- _EXERCISE REQUIREMENTS_
Return every record exactly as written.

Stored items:
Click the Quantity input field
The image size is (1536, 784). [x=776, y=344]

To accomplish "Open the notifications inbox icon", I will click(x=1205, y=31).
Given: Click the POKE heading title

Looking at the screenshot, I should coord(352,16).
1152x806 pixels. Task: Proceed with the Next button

- _RESPONSE AREA_
Click the Quantity input field
The image size is (1536, 784). [x=776, y=344]

To accomplish "Open the notifications inbox icon", I will click(x=1205, y=31).
Given: Click the POKE heading title

Looking at the screenshot, I should coord(352,16).
1152x806 pixels. Task: Proceed with the Next button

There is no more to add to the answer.